**Problem details:** For the records below, tally the lines that contain "Task" and give only that number.

Provided records START

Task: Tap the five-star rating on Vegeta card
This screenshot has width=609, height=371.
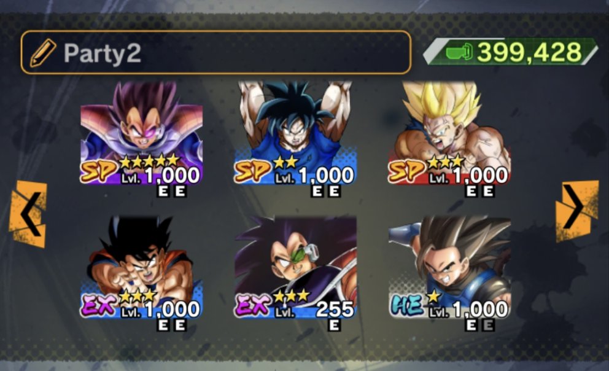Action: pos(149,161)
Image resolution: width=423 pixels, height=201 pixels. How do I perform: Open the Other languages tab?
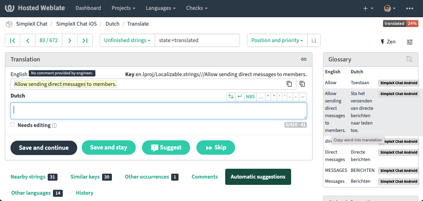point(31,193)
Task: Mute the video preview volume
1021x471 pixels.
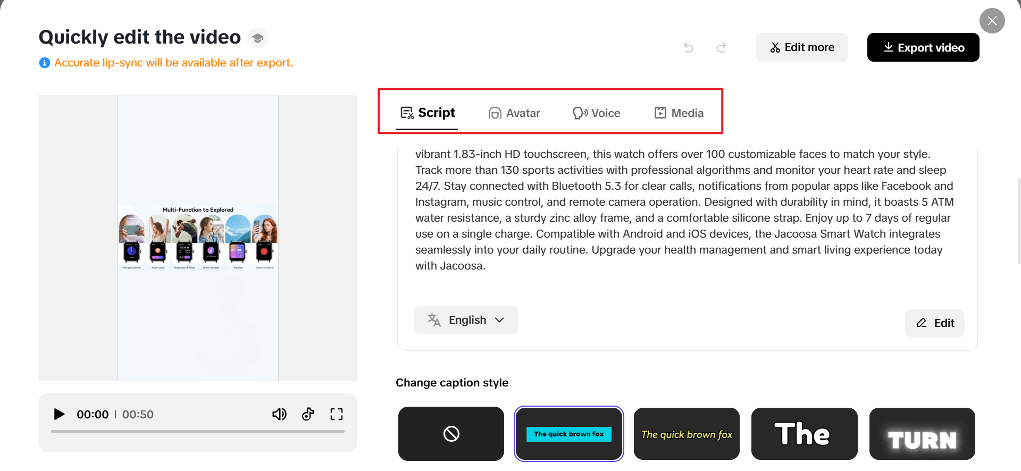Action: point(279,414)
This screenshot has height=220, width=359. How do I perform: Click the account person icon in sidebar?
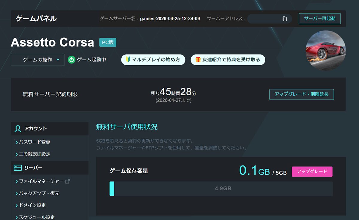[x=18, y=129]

Provided records END
Provided records START

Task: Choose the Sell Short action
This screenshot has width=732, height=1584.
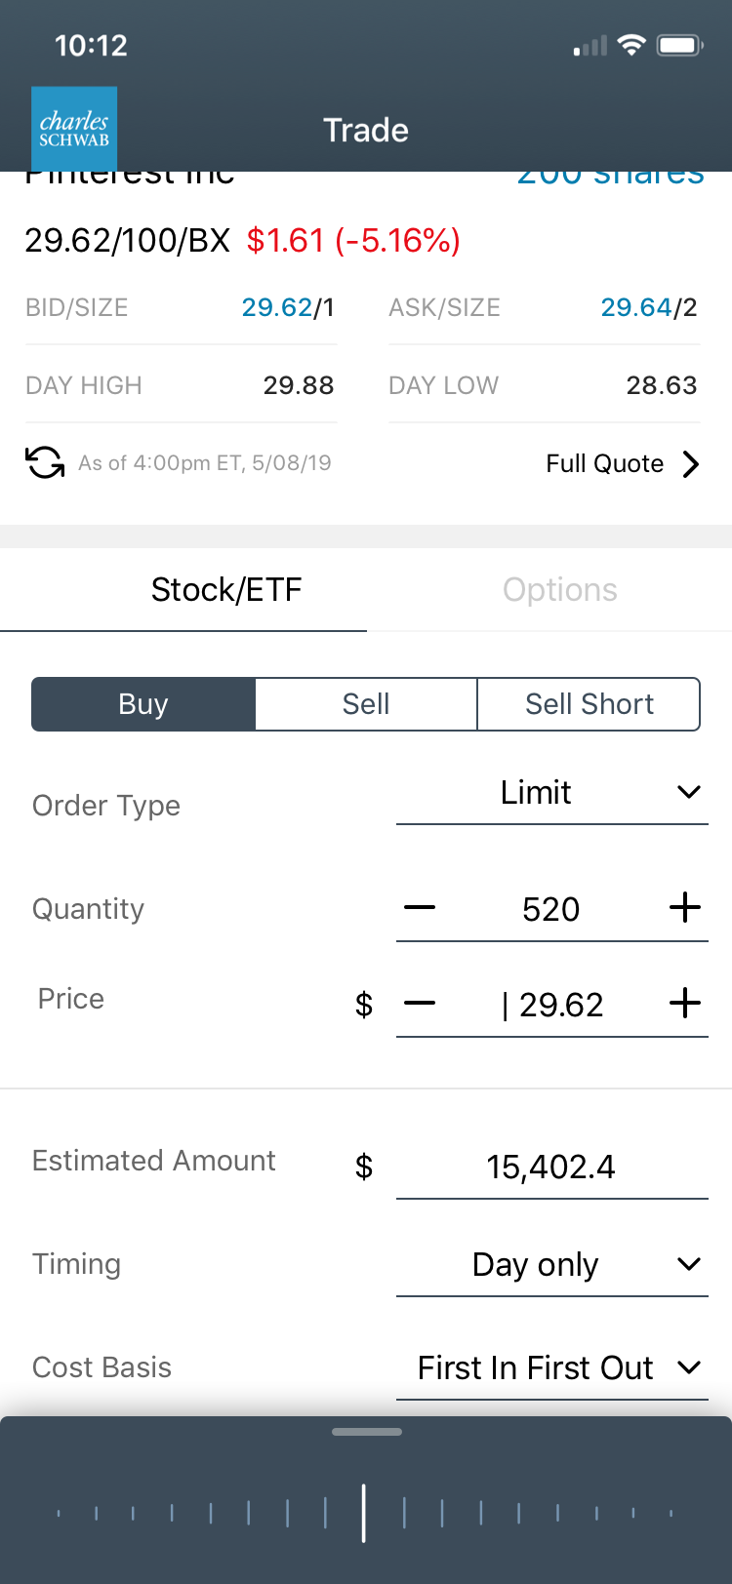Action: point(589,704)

Provided records END

**Answer box:** 3